# TASK DATA
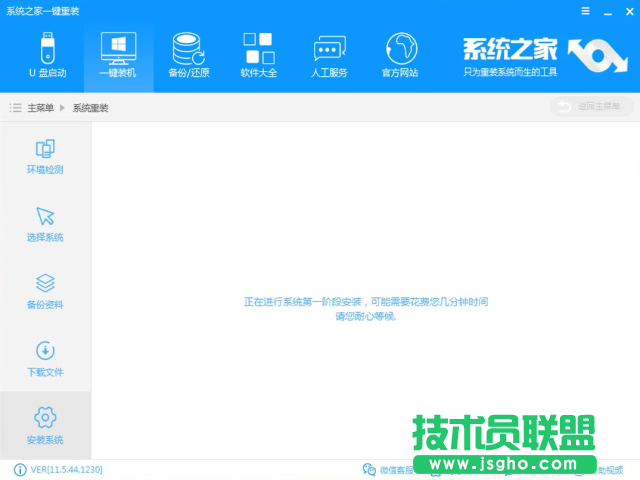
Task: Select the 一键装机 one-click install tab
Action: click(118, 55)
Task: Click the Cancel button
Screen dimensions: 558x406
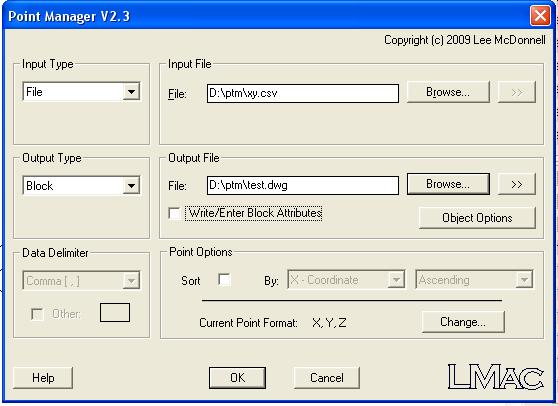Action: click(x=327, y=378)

* * *

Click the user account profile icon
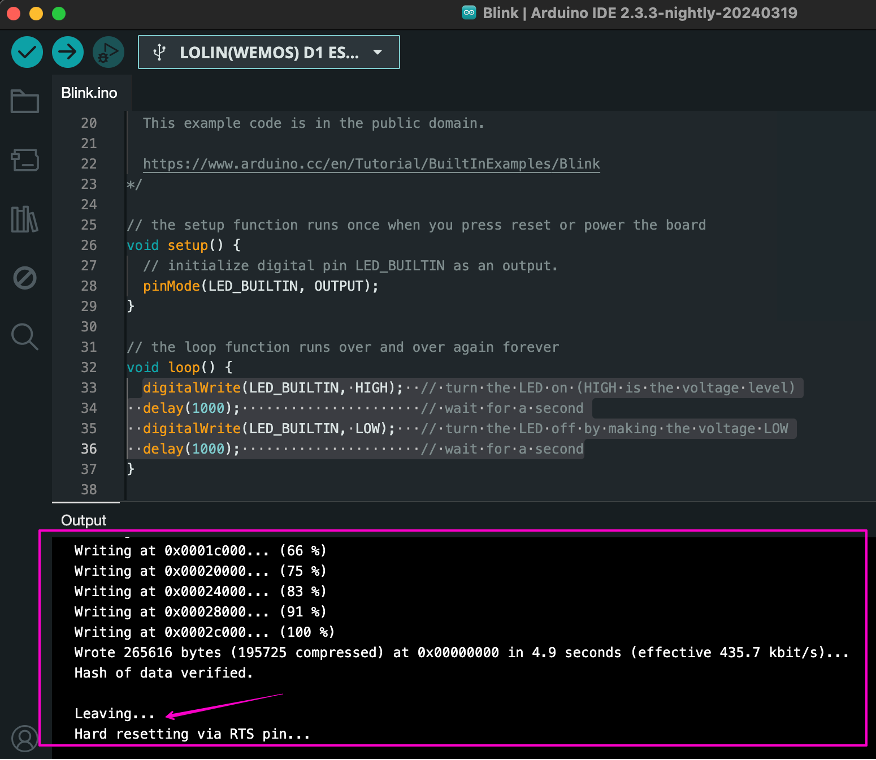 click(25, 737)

==

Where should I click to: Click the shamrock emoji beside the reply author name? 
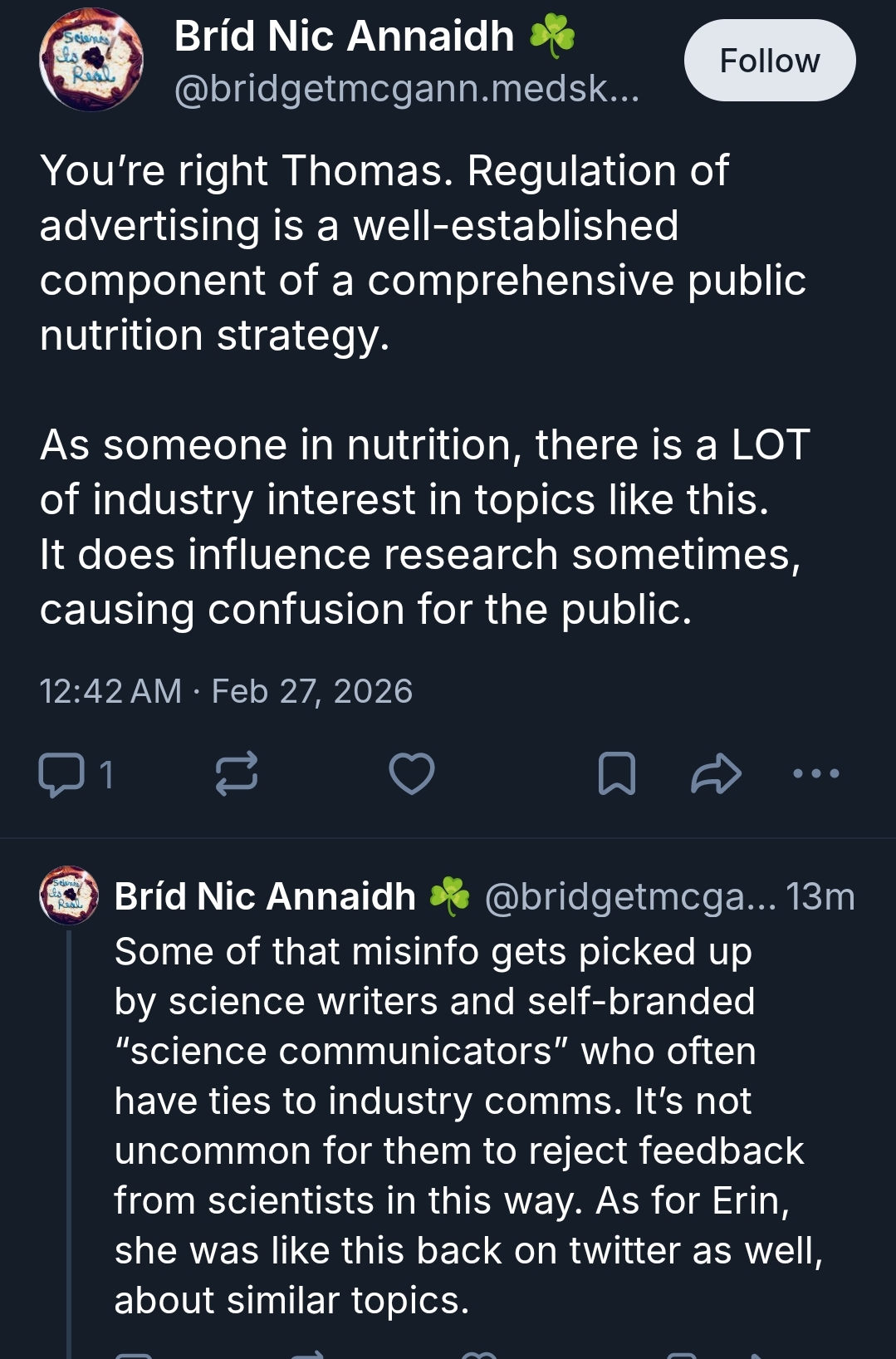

# REQUIREMENT
In the data, from the line with "Task: Click the Cancel button" up to and including the line with "Action: click(x=327, y=378)", replace "Cancel" with "Close" and write those lines out again with everything else unchanged. Leave the pictures out of your answer.

# REPLY TO THE TASK
Task: Click the Close button
Screen dimensions: 558x406
Action: click(x=327, y=378)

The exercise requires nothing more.